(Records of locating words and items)
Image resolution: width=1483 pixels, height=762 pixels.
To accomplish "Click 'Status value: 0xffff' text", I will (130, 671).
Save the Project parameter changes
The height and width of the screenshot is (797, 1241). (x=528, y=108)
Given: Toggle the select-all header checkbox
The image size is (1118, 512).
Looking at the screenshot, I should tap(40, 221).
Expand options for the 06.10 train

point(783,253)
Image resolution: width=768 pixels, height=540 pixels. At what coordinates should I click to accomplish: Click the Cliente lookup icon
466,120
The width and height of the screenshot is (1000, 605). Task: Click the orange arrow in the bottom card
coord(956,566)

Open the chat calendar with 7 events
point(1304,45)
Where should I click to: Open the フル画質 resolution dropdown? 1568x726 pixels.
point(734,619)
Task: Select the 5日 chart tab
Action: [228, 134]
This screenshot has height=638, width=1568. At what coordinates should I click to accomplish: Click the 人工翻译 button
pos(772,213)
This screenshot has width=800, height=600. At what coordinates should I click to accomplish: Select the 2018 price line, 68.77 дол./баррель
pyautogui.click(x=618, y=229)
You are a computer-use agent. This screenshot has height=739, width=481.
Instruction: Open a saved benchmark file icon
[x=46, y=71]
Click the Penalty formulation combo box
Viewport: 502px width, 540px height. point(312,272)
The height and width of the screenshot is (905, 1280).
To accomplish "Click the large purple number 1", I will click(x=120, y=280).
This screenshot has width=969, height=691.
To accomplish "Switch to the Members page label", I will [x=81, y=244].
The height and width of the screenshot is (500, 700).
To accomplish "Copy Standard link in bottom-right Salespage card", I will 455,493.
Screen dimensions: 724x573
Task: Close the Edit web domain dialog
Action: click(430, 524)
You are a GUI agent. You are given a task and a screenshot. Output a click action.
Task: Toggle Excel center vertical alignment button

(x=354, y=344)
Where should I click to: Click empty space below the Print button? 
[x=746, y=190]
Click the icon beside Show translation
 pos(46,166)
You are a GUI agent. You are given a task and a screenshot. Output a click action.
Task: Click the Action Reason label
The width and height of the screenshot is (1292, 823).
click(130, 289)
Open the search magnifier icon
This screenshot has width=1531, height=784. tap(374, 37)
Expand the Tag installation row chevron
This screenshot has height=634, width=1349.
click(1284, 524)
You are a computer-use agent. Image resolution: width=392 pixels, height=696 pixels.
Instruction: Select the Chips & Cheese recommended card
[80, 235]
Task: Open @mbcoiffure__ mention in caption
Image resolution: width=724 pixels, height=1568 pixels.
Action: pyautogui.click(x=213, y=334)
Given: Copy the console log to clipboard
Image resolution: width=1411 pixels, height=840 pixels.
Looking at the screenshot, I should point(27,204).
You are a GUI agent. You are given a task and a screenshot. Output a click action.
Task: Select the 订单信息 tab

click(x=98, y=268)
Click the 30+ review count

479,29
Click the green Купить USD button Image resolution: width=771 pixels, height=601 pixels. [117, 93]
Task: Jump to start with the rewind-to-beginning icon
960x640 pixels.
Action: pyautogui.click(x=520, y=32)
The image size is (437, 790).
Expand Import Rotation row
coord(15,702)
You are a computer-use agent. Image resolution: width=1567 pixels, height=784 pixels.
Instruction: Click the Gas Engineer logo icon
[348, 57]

Short exercise:
Retype every one of the records above without changing anything.

Full output:
Image resolution: width=1483 pixels, height=762 pixels.
To accomplish "Click 'Status value: 0xffff' text", I will (130, 671).
Save the Project parameter changes
The height and width of the screenshot is (797, 1241). (x=528, y=108)
Given: Toggle the select-all header checkbox
The image size is (1118, 512).
Looking at the screenshot, I should tap(40, 221).
Expand options for the 06.10 train

point(783,253)
Image resolution: width=768 pixels, height=540 pixels. At what coordinates should I click to accomplish: Click the Cliente lookup icon
466,120
The width and height of the screenshot is (1000, 605). Task: Click the orange arrow in the bottom card
coord(956,566)

Open the chat calendar with 7 events
point(1304,45)
Where should I click to: Open the フル画質 resolution dropdown? 1568x726 pixels.
point(734,619)
Task: Select the 5日 chart tab
Action: [228, 134]
This screenshot has height=638, width=1568. At what coordinates should I click to accomplish: Click the 人工翻译 button
pos(772,213)
This screenshot has width=800, height=600. At what coordinates should I click to accomplish: Select the 2018 price line, 68.77 дол./баррель
pyautogui.click(x=618, y=229)
You are a computer-use agent. This screenshot has height=739, width=481.
Instruction: Open a saved benchmark file icon
[x=46, y=71]
Click the Penalty formulation combo box
Viewport: 502px width, 540px height. point(312,272)
The height and width of the screenshot is (905, 1280).
To accomplish "Click the large purple number 1", I will click(x=120, y=280).
This screenshot has width=969, height=691.
To accomplish "Switch to the Members page label", I will [x=81, y=244].
The height and width of the screenshot is (500, 700).
To accomplish "Copy Standard link in bottom-right Salespage card", I will 455,493.
Screen dimensions: 724x573
Task: Close the Edit web domain dialog
Action: click(430, 524)
You are a GUI agent. You are given a task and a screenshot. Output a click action.
Task: Toggle Excel center vertical alignment button

(x=354, y=344)
Where should I click to: Click empty space below the Print button? 
[x=746, y=190]
Click the icon beside Show translation
 pos(46,166)
You are a GUI agent. You are given a task and a screenshot. Output a click action.
Task: Click the Action Reason label
The width and height of the screenshot is (1292, 823).
click(130, 289)
Open the search magnifier icon
This screenshot has width=1531, height=784. tap(374, 37)
Expand the Tag installation row chevron
This screenshot has height=634, width=1349.
click(1284, 524)
You are a computer-use agent. Image resolution: width=392 pixels, height=696 pixels.
Instruction: Select the Chips & Cheese recommended card
[80, 235]
Task: Open @mbcoiffure__ mention in caption
Image resolution: width=724 pixels, height=1568 pixels.
Action: pyautogui.click(x=213, y=334)
Given: Copy the console log to clipboard
Image resolution: width=1411 pixels, height=840 pixels.
Looking at the screenshot, I should point(27,204).
You are a GUI agent. You are given a task and a screenshot. Output a click action.
Task: Select the 订单信息 tab

click(x=98, y=268)
Click the 30+ review count

479,29
Click the green Купить USD button Image resolution: width=771 pixels, height=601 pixels. [117, 93]
Task: Jump to start with the rewind-to-beginning icon
960x640 pixels.
Action: pyautogui.click(x=520, y=32)
The image size is (437, 790).
Expand Import Rotation row
coord(15,702)
You are a computer-use agent. Image resolution: width=1567 pixels, height=784 pixels.
Instruction: Click the Gas Engineer logo icon
[348, 57]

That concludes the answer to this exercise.